2.6. In vitro cytotoxicity of 5-FU-loaded cubosomes

Samples were supplied to the Bioassay-Cell Culture Laboratory (National Research Centre, Cairo, Egypt) to determine the in vitro cytotoxicity of 5-FU cubosomal dispersion (containing free drug and 5-FU-loaded cubosomes) compared to 5-FU solution.

The in vitro cytotoxicity was performed by the mitochondrial dependent reduction of yellow MTT (3-(4,5-dimethylthiazol-2-yl)-2,5-diphenyl tetrazolium bromide) to purple formazan²⁹. MTT cell viability assay was carried out with human hepatoma HepG2 cell line. Cells were suspended in RPMI 1640 medium containing 1% antibiotic–antimycotic mixture (10,000 U/mL potassium penicillin, 10,000 µg/mL streptomycin sulfate and 25 µg/mL amphotericin B), 1% l-glutamine and 10% fetal bovine serum and kept at 37 °C under 5% CO₂. Cells were batch cultured for 10 days, then seeded at concentration of 1×10⁴ cells/well in fresh complete growth medium in 96-well microtiter plastic plates at 37 °C for 24 h under 5% CO₂ using a water jacketed carbon dioxide incubator (Sheldon, TC2323, Cornelius, USA). Media was aspirated, fresh medium (without serum) was added and cells were incubated either alone (control) or with different concentrations of samples to give a final concentration (100, 50, 25 and 12.5 μg/mL) of 5-FU. After 48 h of incubation, medium was aspirated; 40 μL MTT salt (2.5 μg/mL) was added to each well and incubated for further 4 h at 37 °C under 5% CO₂. To stop the reaction and dissolving the formed crystals, 200 μL of 10% sodium dodecyl sulfate in deionized water was added to each well and incubated overnight at 37 °C. The absorbance was then measured using a microplate multi-well reader (Bio-Rad Laboratories Inc., model 3350, Hercules, USA) at 595 nm and a reference wavelength of 620 nm. Cell viability was calculated as the percentage of absorbance in wells with the treated cells to that of control cells. A probit analysis was carried for IC₅₀ (the concentration that inhibited cell growth by 50%) determination using SPSS 11 program.

**MATERIAL SUPPLIED**
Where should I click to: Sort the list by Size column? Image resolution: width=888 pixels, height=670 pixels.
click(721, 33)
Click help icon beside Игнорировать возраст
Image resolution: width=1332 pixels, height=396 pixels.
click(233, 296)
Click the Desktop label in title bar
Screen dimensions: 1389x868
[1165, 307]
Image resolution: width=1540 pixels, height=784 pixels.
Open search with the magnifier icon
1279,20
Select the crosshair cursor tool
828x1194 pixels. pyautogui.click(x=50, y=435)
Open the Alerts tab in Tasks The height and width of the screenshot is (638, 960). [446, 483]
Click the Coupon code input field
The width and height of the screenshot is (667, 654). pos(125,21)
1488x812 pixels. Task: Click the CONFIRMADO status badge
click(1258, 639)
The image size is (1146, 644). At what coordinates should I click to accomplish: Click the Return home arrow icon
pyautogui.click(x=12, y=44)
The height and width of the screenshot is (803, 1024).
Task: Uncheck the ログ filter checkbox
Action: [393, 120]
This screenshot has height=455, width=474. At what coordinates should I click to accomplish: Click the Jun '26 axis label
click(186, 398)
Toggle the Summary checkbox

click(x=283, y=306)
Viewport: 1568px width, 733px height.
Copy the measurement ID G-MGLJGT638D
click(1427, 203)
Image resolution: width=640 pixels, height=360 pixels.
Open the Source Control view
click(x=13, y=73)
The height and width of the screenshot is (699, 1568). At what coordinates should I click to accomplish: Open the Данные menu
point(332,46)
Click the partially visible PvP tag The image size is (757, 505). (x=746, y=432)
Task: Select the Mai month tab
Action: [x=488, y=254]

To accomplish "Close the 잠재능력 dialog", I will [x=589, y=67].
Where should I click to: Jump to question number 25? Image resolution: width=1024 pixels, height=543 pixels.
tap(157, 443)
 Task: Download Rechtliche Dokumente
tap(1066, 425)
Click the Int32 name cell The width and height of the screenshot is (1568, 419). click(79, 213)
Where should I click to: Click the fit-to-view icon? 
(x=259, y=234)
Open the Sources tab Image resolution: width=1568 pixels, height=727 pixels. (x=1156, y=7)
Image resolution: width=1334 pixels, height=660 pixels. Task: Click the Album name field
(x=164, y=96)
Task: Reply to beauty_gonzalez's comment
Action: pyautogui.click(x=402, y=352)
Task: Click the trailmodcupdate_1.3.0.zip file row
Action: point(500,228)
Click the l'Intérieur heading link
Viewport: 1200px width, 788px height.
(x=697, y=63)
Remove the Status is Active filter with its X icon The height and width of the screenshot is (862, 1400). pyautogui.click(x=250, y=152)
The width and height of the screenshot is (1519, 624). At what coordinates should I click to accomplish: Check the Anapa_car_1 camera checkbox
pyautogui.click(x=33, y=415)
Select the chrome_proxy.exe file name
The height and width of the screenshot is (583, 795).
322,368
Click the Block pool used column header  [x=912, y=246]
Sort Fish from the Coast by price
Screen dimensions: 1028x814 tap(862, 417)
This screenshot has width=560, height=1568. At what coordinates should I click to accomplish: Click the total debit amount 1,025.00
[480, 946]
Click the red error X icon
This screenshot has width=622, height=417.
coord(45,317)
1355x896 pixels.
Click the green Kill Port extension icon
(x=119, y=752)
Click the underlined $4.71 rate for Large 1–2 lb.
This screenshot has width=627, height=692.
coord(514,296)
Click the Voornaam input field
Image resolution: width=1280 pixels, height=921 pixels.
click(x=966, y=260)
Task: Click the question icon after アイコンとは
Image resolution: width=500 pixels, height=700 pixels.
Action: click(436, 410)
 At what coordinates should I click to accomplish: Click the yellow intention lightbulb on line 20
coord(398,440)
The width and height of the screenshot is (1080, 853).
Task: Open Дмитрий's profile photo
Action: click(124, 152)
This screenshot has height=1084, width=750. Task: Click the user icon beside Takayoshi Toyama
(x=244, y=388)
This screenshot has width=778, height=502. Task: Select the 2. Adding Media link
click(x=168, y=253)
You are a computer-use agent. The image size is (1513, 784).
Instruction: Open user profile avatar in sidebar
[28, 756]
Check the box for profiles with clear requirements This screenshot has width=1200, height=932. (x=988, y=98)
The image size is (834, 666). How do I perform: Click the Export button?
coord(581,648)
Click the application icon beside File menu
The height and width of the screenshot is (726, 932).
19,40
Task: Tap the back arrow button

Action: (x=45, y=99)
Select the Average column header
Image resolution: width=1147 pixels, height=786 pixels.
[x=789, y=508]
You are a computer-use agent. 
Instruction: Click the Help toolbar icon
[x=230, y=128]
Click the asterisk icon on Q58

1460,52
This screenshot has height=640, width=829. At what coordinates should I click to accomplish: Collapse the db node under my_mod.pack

**SET OF TASKS**
1/ Write out the section on 5-FU cubosome cytotoxicity from "2.6. In vitro" up to and including "to 5-FU solution.".
2/ Summarize the section on 5-FU cubosome cytotoxicity in two sentences.
3/ Continue the section on 5-FU cubosome cytotoxicity from the point where it ends.
The lines come from a separate source.

**ANSWERS FOR THIS EXERCISE**
1/
2.6. In vitro cytotoxicity of 5-FU-loaded cubosomes

Samples were supplied to the Bioassay-Cell Culture Laboratory (National Research Centre, Cairo, Egypt) to determine the in vitro cytotoxicity of 5-FU cubosomal dispersion (containing free drug and 5-FU-loaded cubosomes) compared to 5-FU solution.

2/ The in vitro cytotoxicity of a 5-FU cubosomal dispersion was compared with that of a 5-FU solution by an MTT assay on human hepatoma HepG2 cells, which were exposed to 5-FU concentrations of 100, 50, 25 and 12.5 μg/mL for 48 h. Absorbance was read at 595 nm, cell viability was calculated as a percentage of the control, and IC₅₀ values were found by probit analysis in SPSS 11.

3/
2.7. In vivo evaluation of 5-FU-loaded cubosomes

The protocol of the in vivo studies was approved by the Animal Ethics Committee of Faculty of Pharmacy, Helwan University. The study was conducted in accordance with EC Directive 86/609/EEC for animal experiments.

2.7.1. Biodistribution of 5-FU in rat liver

Eighteen adult male Wistar rats weighing 160–180 g were used in the study. All rats were housed and received similar diet. The rats were divided randomly into 2 groups; each was of 9 rats and all rats were fasted overnight for 12 h with free access to water. On the day of experiment, each rat in group 1 received a single subcutaneous dose of 10 mg/kg of plain 5-FU solution in phosphate-buffered saline and rats in group 2 received the same equivalent doses of 5-FU cubosomal dispersion containing both 5-FU-loaded cubosomes and free 5-FU. The use of cubosomal dispersion was the possible practical solution to attain the required dose of 5-FU in a suitable volume for subcutaneous administration.

After 1, 2 and 3 h of dosing, 3 rats from each group were sacrificed by cervical dislocation. The rats were dissected, and their livers were removed and rinsed with saline solution to remove any adhered debris, blotted dry with filter paper. 1 g of liver tissue was homogenized (Yellow-Line disperser, IKA^® Works, Inc., USA) in 3 mL phosphate buffer saline (pH 7.4). The homogenate was centrifuged at 6000 rpm at 4 °C for 30 min to obtain supernatant. The supernatant of liver homogenate was kept frozen until analysis.

2.7.2. Analysis of 5-FU concentration

5-FU concentration in the supernatant of liver homogenate was quantified by a reported liquid chromatography–tandem mass spectrometry (LC-MS/MS) method³⁰ with slight modifications. Samples (500 μL) was mixed with 50 μL of ammonia and extracted with 6 mL of ethyl acetate. After centrifugation at 5000 rpm for 5 min, 3 mL of the organic layer was evaporated to dryness. The residue was redissolved in 250 μL of the mobile phase and the obtained solution was filtered and a volume of 10 μL filtrate was injected into the LC-MS/MS system.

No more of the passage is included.